2. if the length of the string to be processed is greater than the number of characters to be retained, search for the next space character starting from the index position of the number of characters to be retained, and then retrieve the character from the first character to the space character
3. Remove the HTML tag from the string using a regular expression.
Here are two tips:
The first int spacepost = Fulltext. indexof ("", numberofcharacters)
This removes the first space from a certain position. The purpose of this space is to break the word. For example, to get 25 characters, however, a word "programe" has appeared since 23rd characters. The problem now is that if you hard get the first 25 characters, the word "programe" will be removed. The method here is flexible, delay the position to the end of the word so that it can be complete.
The second is the regular expression "<[^>] +>". This expression represents all the tags. The ^> In the middle indicates all characters except>, in addition, the "+" at the end limits <> there must be a character. After replacing the regular expression, the HTML mark in the retrieved string will be removed again.

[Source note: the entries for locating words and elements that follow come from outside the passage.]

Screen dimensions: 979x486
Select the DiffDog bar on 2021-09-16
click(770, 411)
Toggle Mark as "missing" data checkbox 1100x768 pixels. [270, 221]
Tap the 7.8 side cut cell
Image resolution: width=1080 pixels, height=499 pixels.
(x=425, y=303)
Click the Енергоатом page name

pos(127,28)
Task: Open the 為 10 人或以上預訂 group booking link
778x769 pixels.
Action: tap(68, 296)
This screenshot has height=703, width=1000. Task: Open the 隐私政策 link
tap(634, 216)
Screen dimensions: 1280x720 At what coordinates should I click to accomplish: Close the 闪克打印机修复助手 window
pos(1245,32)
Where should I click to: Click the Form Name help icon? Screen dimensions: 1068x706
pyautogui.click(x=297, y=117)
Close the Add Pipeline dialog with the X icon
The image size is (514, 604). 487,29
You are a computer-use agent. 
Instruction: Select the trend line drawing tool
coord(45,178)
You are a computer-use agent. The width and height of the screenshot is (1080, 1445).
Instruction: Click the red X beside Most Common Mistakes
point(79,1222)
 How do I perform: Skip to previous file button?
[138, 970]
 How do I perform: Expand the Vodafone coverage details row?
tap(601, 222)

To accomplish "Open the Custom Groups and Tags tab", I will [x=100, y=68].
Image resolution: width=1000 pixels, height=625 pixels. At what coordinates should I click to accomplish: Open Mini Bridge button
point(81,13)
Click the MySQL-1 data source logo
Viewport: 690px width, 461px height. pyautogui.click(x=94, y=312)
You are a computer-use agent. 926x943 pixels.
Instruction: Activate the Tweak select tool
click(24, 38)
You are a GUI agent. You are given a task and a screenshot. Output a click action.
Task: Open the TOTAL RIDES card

The above method is good, but I think it is not perfect. For general HTML text with non-paragraph format, he can handle it well, because the HTML mark is missing, the format of formatted text is removed. However, if it is a string with a non-text mark (such as IMG, button), the result will be unsatisfactory.
This type of scenario is widely used. I believe many friends who develop news systems have met it, because we need to generate news summaries.
However, the method I suggest is to add a summary column and field as the most flexible and scalable content of the abstract, this allows the editing staff to enter abstract content freely. There are two advantages: first, the abstract content is more accurate, and second, the number of words in the abstract content is easier to control and more flexible)

Contact Us

The content source of this page is from Internet, which doesn't represent Alibaba Cloud's opinion; products and services mentioned on that page don't have any relationship with Alibaba Cloud. If the content of the page makes you feel confusing, please write us an email, we will handle the problem within 5 days after receiving your email.

If you find any instances of plagiarism from the community, please send an email to: info-contact@alibabacloud.com and provide relevant evidence. A staff member will contact you within 5 working days.

A Free Trial That Lets You Build Big!

Start building with 50+ products and up to 12 months usage for Elastic Compute Service

  • Sales Support

    1 on 1 presale consultation

  • After-Sales Support

    24/7 Technical Support 6 Free Tickets per Quarter Faster Response

  • Alibaba Cloud offers highly flexible support services tailored to meet your exact needs.